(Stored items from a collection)
+ + + + + + +

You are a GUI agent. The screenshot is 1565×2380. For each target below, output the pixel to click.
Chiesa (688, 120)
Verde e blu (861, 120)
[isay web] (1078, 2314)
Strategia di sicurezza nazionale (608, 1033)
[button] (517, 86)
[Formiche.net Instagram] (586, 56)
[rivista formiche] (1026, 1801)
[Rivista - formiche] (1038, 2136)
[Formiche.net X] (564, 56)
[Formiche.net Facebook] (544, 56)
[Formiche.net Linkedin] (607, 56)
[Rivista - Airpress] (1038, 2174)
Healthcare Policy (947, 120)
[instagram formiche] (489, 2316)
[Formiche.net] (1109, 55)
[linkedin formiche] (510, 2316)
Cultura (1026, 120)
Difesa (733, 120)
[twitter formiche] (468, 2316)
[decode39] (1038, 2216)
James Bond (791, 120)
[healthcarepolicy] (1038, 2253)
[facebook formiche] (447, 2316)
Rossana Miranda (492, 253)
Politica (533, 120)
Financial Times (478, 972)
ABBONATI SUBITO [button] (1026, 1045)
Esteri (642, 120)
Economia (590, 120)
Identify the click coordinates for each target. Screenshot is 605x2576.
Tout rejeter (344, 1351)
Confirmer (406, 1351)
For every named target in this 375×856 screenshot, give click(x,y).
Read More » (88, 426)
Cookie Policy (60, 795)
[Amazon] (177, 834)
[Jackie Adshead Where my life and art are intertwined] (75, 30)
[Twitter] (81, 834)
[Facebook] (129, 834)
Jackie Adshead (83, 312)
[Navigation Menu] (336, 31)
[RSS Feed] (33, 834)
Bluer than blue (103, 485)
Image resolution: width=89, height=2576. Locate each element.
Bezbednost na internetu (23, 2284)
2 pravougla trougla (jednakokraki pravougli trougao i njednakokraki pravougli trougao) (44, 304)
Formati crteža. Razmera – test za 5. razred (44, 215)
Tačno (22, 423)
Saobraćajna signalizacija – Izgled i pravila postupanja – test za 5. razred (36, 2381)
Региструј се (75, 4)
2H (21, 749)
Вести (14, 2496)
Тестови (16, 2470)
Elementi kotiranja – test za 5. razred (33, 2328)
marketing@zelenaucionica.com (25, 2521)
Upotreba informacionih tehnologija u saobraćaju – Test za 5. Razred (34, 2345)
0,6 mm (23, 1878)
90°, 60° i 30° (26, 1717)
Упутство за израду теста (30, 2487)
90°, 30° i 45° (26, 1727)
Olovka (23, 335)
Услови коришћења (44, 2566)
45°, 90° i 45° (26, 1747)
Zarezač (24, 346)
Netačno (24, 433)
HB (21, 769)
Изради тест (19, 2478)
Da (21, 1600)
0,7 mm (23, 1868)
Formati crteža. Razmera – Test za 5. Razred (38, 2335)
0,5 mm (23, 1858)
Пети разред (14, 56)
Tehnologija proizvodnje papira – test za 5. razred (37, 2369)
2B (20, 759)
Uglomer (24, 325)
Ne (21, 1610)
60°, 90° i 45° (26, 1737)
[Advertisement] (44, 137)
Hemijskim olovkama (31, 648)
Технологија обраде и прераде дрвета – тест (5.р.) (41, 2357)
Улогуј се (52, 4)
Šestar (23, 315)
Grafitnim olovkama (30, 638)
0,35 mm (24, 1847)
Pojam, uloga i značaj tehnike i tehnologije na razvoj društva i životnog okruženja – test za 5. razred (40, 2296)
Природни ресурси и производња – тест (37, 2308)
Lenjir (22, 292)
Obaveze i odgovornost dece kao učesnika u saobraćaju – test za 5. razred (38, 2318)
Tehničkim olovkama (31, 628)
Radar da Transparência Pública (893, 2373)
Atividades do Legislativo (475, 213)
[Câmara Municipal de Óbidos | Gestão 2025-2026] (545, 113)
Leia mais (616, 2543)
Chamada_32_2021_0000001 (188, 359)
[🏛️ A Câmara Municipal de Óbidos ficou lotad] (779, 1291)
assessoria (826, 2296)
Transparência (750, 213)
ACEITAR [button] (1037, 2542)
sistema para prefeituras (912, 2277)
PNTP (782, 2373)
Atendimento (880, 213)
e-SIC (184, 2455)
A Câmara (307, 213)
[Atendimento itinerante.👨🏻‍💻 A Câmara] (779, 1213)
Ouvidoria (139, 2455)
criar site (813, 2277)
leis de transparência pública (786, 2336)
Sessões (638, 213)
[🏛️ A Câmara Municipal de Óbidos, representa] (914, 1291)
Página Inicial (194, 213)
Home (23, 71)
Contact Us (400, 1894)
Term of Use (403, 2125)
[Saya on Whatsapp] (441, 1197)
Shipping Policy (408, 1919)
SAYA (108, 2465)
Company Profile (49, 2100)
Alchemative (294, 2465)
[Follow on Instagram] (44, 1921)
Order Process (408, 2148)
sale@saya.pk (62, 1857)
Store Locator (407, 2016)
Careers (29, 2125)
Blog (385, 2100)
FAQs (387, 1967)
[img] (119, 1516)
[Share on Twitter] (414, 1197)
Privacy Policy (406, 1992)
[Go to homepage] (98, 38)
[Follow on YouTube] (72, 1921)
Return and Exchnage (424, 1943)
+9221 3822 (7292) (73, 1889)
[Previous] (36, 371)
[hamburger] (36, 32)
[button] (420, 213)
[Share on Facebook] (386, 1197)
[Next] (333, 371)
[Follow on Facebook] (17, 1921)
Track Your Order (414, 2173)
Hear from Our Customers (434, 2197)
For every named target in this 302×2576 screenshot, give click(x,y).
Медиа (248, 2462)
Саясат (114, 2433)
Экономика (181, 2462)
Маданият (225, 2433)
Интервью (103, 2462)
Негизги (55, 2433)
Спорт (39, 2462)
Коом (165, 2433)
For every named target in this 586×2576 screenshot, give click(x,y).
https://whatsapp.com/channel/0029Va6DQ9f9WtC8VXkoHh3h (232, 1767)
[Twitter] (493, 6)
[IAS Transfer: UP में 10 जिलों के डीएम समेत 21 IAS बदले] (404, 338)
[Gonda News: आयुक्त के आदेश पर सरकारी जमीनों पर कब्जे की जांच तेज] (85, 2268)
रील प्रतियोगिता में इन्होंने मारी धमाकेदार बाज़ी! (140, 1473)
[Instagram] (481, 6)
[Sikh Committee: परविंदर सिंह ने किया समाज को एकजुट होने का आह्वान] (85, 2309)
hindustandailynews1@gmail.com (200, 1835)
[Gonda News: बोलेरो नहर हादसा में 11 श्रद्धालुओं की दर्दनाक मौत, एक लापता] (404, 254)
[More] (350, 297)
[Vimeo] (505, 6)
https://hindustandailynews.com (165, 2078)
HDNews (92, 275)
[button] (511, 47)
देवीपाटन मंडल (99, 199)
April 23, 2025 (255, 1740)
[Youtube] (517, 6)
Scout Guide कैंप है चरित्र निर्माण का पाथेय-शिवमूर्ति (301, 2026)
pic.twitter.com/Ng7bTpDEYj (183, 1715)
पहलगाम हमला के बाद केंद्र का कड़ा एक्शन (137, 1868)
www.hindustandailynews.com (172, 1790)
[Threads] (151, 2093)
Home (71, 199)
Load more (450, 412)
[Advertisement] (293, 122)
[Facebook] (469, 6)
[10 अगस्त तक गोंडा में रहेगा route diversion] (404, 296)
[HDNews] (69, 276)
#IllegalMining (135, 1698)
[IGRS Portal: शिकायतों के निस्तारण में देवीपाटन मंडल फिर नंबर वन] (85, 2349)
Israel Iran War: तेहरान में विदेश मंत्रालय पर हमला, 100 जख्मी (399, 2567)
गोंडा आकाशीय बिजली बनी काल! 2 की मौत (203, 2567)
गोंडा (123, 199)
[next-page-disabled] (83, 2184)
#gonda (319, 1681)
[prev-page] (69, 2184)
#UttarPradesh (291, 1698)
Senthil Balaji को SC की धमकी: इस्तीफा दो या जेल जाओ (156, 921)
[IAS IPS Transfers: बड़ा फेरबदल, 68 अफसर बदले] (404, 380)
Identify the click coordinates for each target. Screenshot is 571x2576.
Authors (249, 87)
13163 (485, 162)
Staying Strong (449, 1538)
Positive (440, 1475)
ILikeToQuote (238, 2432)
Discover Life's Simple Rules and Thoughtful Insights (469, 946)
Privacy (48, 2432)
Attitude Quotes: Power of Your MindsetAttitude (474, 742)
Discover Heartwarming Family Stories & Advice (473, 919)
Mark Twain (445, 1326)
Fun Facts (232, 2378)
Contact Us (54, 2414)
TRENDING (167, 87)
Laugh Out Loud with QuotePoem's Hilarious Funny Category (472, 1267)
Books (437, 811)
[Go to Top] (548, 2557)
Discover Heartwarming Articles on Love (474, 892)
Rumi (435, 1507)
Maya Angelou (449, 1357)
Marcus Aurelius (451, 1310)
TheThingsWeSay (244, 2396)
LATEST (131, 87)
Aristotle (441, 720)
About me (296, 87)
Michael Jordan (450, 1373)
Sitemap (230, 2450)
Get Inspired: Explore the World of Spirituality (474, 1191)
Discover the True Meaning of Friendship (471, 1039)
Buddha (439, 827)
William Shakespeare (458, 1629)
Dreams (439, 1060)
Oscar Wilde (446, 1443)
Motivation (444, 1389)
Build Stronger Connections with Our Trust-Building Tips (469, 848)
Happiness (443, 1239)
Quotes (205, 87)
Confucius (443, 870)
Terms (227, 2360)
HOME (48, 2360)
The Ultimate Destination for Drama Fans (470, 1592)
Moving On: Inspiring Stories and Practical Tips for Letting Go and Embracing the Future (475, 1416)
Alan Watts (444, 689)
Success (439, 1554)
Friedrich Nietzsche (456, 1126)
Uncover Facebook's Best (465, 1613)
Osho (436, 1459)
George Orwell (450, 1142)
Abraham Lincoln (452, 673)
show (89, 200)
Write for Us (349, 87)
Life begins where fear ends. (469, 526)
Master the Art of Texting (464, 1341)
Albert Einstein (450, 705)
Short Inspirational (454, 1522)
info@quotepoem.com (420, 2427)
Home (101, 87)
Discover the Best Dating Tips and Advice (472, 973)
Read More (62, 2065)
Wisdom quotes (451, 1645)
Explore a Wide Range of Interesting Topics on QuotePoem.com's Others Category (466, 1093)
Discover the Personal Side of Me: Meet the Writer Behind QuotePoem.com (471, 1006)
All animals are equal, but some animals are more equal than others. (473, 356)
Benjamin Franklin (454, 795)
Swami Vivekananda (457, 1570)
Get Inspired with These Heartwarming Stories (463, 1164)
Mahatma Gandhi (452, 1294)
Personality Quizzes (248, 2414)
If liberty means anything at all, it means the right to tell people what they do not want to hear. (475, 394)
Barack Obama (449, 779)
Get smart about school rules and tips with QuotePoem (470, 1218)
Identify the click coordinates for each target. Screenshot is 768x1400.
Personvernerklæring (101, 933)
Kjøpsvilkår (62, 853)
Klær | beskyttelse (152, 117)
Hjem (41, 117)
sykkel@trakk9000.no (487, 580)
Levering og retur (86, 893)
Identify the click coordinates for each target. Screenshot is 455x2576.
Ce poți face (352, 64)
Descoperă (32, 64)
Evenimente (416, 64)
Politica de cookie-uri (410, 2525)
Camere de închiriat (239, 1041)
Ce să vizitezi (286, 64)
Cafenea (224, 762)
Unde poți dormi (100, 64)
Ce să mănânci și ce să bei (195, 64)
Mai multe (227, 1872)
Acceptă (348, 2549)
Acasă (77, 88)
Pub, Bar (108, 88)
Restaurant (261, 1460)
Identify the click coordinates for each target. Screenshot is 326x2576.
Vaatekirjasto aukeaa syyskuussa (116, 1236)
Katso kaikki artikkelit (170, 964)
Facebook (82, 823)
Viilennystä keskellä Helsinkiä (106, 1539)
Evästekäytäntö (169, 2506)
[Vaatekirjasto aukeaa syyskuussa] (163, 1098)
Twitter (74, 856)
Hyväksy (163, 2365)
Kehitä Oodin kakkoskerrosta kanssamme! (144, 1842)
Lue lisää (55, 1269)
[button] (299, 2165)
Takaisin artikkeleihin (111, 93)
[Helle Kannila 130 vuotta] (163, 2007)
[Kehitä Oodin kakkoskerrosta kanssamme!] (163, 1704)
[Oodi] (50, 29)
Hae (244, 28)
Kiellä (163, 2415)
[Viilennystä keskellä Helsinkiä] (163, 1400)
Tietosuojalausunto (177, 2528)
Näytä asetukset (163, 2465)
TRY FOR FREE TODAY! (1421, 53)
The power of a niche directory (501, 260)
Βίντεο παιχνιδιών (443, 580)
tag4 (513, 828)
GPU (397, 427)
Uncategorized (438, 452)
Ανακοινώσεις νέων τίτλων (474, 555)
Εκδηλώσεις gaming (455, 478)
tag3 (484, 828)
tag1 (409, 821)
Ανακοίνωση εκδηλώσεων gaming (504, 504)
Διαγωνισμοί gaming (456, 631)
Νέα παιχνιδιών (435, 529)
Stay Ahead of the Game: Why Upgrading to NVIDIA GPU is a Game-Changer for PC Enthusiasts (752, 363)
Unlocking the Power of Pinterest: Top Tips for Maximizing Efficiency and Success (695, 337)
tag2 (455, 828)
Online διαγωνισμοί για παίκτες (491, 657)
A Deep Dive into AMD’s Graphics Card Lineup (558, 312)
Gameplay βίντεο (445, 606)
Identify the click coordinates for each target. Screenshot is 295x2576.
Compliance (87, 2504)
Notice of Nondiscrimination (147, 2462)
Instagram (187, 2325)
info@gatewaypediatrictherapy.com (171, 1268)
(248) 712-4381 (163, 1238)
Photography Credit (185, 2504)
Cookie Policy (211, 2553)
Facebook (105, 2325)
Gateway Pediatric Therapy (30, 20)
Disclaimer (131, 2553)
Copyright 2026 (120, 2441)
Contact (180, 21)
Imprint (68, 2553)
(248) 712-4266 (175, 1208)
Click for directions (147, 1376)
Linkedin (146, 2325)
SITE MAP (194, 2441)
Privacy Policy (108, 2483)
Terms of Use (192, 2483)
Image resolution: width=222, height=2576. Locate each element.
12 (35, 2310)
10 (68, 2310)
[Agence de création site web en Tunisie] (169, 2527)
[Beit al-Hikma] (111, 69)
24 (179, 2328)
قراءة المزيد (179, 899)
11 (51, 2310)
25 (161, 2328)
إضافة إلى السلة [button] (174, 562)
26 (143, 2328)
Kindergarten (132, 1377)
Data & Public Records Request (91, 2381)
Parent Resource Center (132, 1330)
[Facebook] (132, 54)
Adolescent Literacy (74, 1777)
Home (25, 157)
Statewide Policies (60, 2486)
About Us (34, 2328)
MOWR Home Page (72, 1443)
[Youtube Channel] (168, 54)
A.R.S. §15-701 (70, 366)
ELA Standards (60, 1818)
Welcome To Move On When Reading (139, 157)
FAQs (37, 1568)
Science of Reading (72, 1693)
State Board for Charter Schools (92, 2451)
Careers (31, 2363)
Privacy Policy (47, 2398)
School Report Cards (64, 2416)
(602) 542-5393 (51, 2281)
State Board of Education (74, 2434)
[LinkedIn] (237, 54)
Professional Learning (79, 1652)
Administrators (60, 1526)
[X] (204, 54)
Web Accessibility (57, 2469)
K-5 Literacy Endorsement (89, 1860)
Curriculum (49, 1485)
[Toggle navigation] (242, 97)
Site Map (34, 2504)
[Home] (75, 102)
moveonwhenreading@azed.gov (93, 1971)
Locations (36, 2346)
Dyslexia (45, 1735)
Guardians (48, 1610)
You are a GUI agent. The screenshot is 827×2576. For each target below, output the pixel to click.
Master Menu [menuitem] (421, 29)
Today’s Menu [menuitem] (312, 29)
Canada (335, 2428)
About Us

+ + + + + + +

* Aim of the exercise *
Which lines of the records above contain the word "Câmara"? Report each one.

* Answer section *
[Câmara Municipal de Óbidos | Gestão 2025-2026] (545, 113)
[🏛️ A Câmara Municipal de Óbidos ficou lotad] (779, 1291)
A Câmara (307, 213)
[Atendimento itinerante.👨🏻‍💻 A Câmara] (779, 1213)
[🏛️ A Câmara Municipal de Óbidos, representa] (914, 1291)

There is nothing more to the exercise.